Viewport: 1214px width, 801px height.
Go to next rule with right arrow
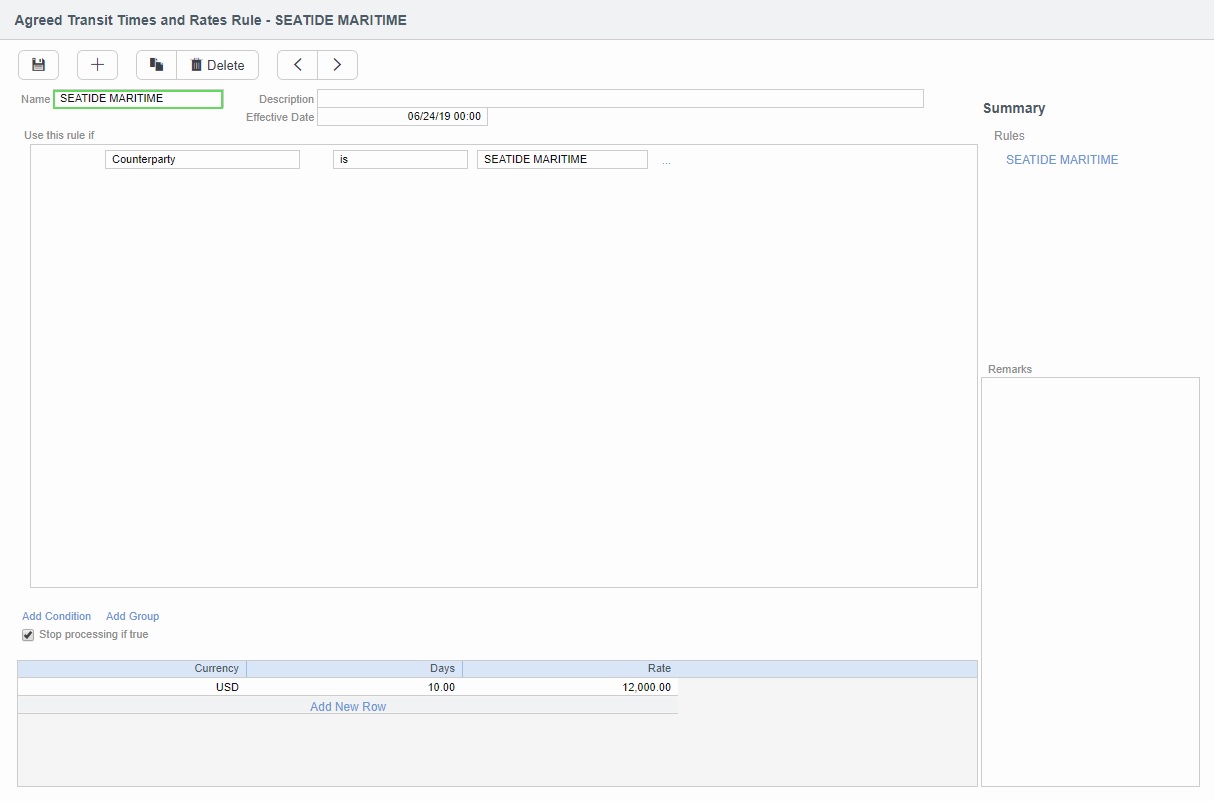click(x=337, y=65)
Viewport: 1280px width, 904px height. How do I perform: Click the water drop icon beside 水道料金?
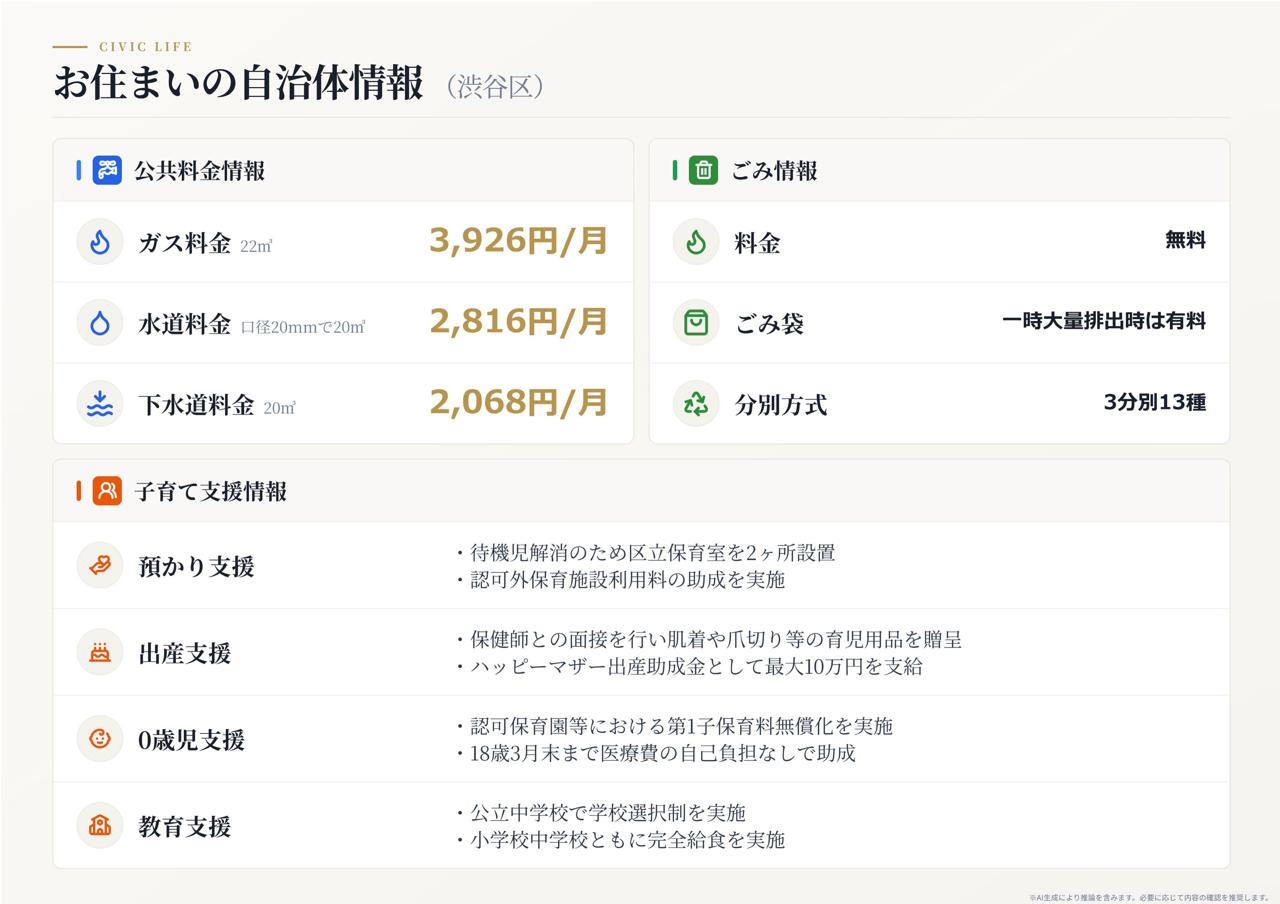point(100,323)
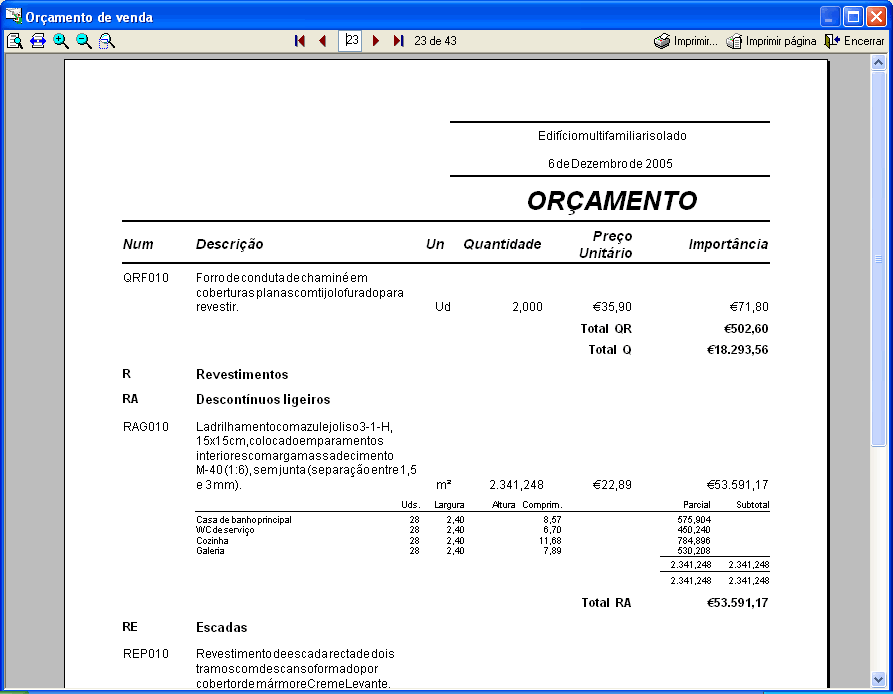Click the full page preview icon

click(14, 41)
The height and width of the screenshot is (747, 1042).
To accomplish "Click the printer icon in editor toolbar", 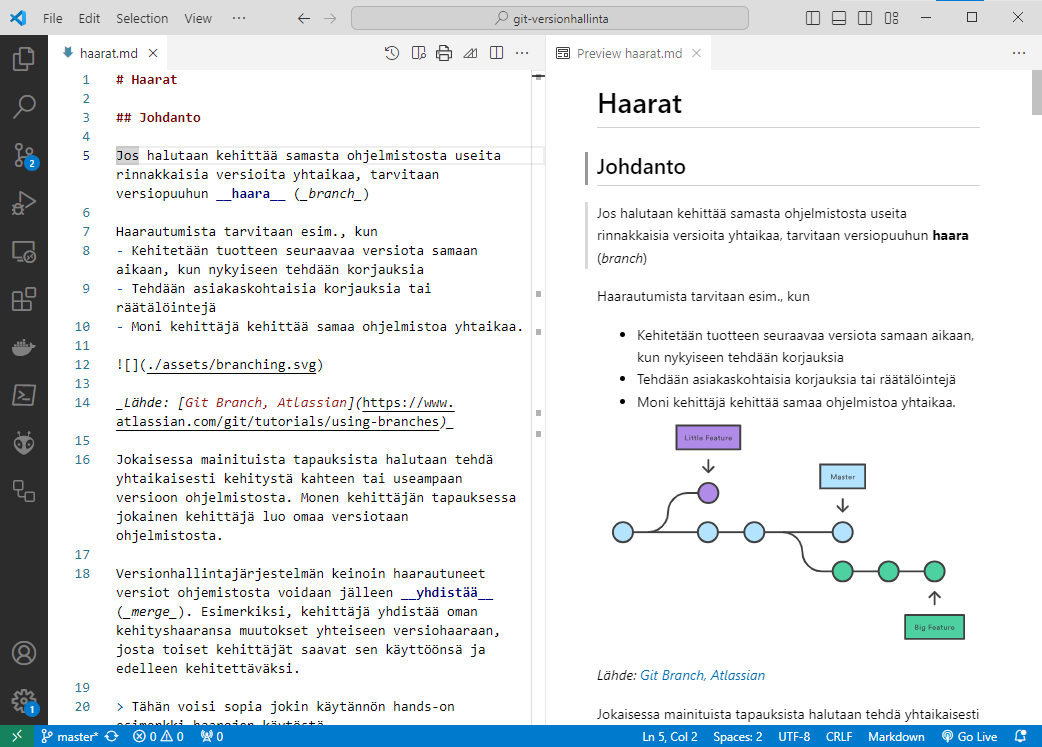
------------------------------------------------------------
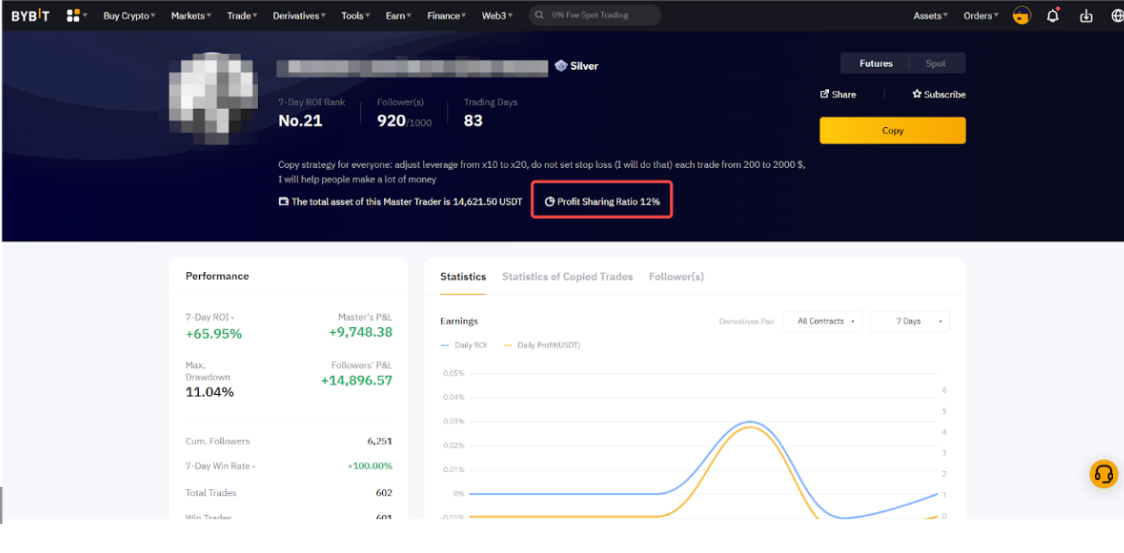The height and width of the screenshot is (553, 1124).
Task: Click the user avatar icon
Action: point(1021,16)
------------------------------------------------------------
Your answer is the exact run of lines above from the one with "Viewport: 1214px width, 801px height." through the one with "the printer icon", both ends included, minus any picture.

Viewport: 1214px width, 801px height.
Go to next rule with right arrow
click(x=337, y=65)
Viewport: 1280px width, 904px height. How do I perform: Click the water drop icon beside 水道料金?
point(100,323)
Click the full page preview icon

click(14, 41)
The height and width of the screenshot is (747, 1042).
To accomplish "Click the printer icon in editor toolbar", 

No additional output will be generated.